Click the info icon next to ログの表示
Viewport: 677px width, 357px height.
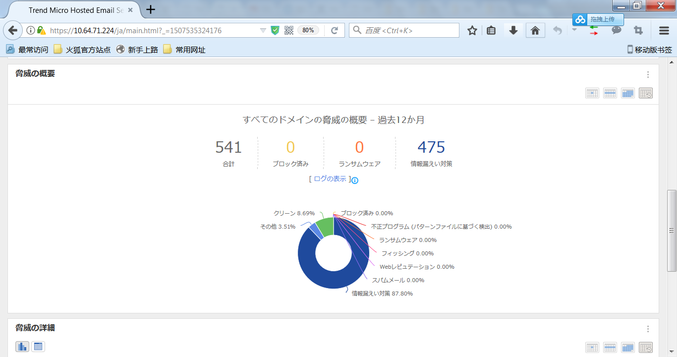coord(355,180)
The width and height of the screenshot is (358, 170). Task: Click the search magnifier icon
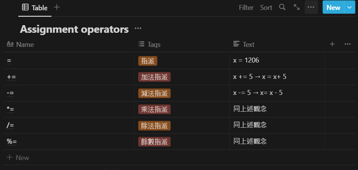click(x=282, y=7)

REQUIRED ACTION | Quote the records above exactly, leaving out any pictures.

ANSWER BOX |
Click the info icon next to ログの表示
Viewport: 677px width, 357px height.
coord(355,180)
The width and height of the screenshot is (358, 170). Task: Click the search magnifier icon
click(x=282, y=7)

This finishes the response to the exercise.